Il chercha à les convaincre de la nécessité de former une ligue. Le duc de Clèves et de Juliers, Jean-Guillaume, était bien malade et sa succession pouvait, d'un jour à l'autre, s'ouvrir. Les divers princes protestants qui prétendaient à l'héritage devaient se concerter et faire d'avance un partage amiable ; sinon, leur débat servira de prétexte à ceux qui seront plus puissants et mieux armés et préparés qu'eux pour usurper et s'emparer desdicts pays par droits de bienséance ou de guerre, soit soubz le nom de l'Empire ou autre semblable prétexte (lettre du 14 août 1606). Il ne s'agissait ni de rompre la foi due à l'Empereur, ni de prendre les armes, ni de dépenser mal à propos leur argent, mais de se prémunir contre les Turcs et les Espagnols et aussi de jouer un rôle dans l'élection du roi des Romains. Quant à lui, il n'avait en vue, assurait-il, que leur bien et leur sécurité ; mais il n'était pas si désintéressé. Il projetait, à l'occasion, d'attaquer la maison d'Autriche ; seulement comme l'entreprise était grande, il ne voulait s'y risquer qu'avec l'appui d'une coalition.

Les princes allemands s'essayaient, sans grand succès, à former une ligue, quand un coup de force des catholiques les décida.

La ville libre impériale de Donauwerth était en majorité protestante. Malgré la défense des magistrats, les catholiques firent une procession ; ils furent dispersés à coups de bâtons. Rodolphe mit la ville au ban de l'Empire et chargea le duc de Bavière de l'exécution. Maximilien occupa Donauwerth et, comme gage de ses frais de guerre, il la garda (17 déc. 1607).
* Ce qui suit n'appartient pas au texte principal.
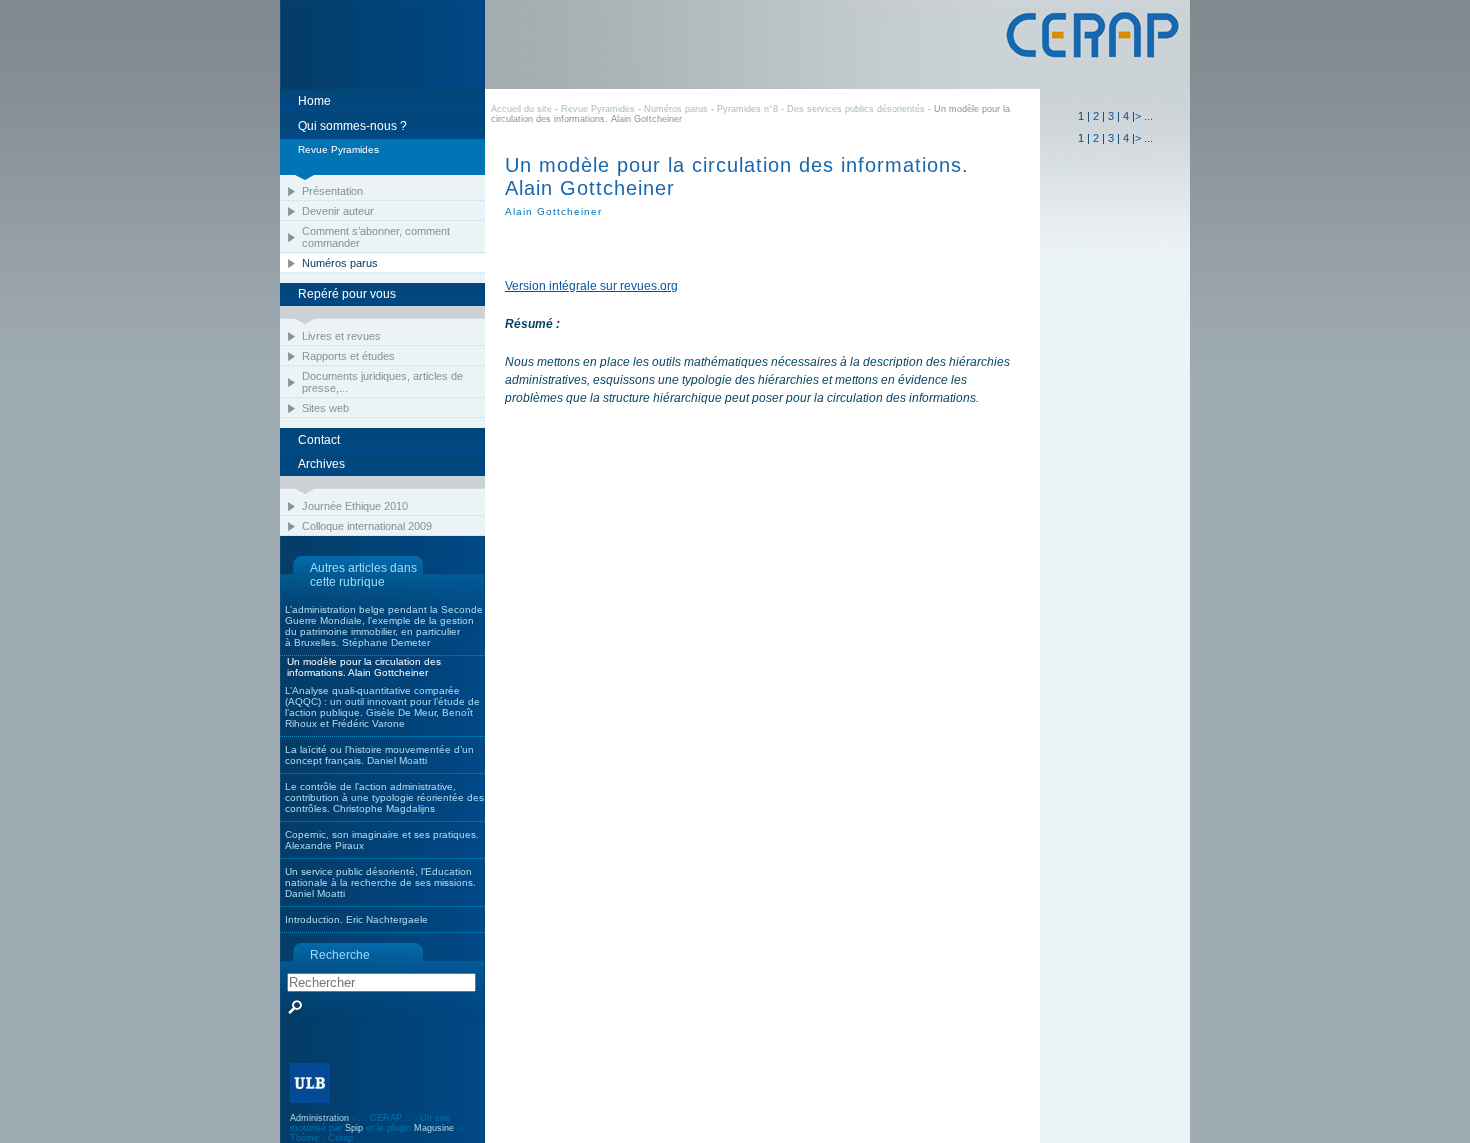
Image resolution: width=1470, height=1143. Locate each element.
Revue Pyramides (598, 109)
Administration (319, 1118)
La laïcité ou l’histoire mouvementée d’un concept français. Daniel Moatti (379, 755)
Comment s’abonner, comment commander (376, 237)
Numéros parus (340, 263)
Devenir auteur (338, 211)
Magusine (434, 1128)
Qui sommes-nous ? (352, 126)
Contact (319, 440)
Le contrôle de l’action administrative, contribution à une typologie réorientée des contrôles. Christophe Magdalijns (384, 797)
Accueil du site (521, 109)
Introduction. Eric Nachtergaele (356, 919)
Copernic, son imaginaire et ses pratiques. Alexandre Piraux (382, 840)
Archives (321, 464)
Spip (354, 1128)
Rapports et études (348, 356)
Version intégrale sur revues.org (591, 286)
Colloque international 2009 (367, 526)
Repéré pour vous (347, 294)
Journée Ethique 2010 (355, 506)
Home (314, 101)
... (1148, 116)
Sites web (325, 408)
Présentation (332, 191)
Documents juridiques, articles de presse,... (382, 382)
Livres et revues (341, 336)
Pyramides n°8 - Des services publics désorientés (822, 109)
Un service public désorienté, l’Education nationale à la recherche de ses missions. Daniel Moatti (380, 882)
Cet attentat contre une ville libre épouvanta les protestants. Des princes luthériens et calvinistes : l'électeur palatin, les margraves d'Anspach et de Bade-Dourlach, le comte palatin de Neubourg, le duc de Wurtemberg, conclurent, pour une durée de dix ans, l'Union Évangélique (4 mai 1608) et s'engagèrent à rester unis malgré les différends religieux ; à n'avoir qu'une opinion dans les Diètes, surtout en ce qui regardait la liberté, la dignité et le culte des différents États ; à résoudre leurs désaccords par voie arbitrale ; à se prêter assistance mutuelle ; à entretenir des troupes ; à créer une caisse commune.

De mai 1608 à mars 1609, Strasbourg, Ulm, Nuremberg, Francfort, Spire, Worms, et quelques autres villes adhérèrent, après bien des hésitations. Le landgrave de Hesse, Maurice le Savant, pour ne pas froisser l'électeur de Saxe, son allié, qu'il chercha longtemps et vainement à détacher du parti de l'Autriche, ne se fit inscrire que le 29 janvier 1610.

Il ne faudrait pas croire que l'Union Évangélique, aussitôt formée, se soit avec enthousiasme tournée vers Henri IV. Le duc de Wurtemberg se borna à le prévenir de ce qui s'était passé, sans grands éclaircissements et, comme pour lui montrer que l'Union avait plus d'un patron, il fit faire la même communication au roi d'Angleterre.

 

V. — SUCCESSION DE CLÈVES ET JULIERS.

SUR ces entrefaites Jean-Guillaume, seigneur de Clèves, de Juliers et autres lieux, mourut (25 mars 1609).

Il y avait beaucoup de prétendants à la succession : l'électeur de Brandebourg, Jean-Sigismond, gendre de la duchesse de Prusse, Marie-Éléonore de Clèves, sœur aînée du défunt ; — Wolfgang-Guillaume, palatin de Neubourg, fils de Philippe-Louis, comte palatin de Neubourg, et d'Anne de Clèves, sœur cadette de Marie-Éléonore ; — le duc des Deux-Ponts et le margrave de Burgau, mariés aux deux plus jeunes sœurs de Jean-Guillaume ; — l'électeur de Saxe, Christian II, descendant de Sibylle de Clèves, tante de Jean-Guillaume.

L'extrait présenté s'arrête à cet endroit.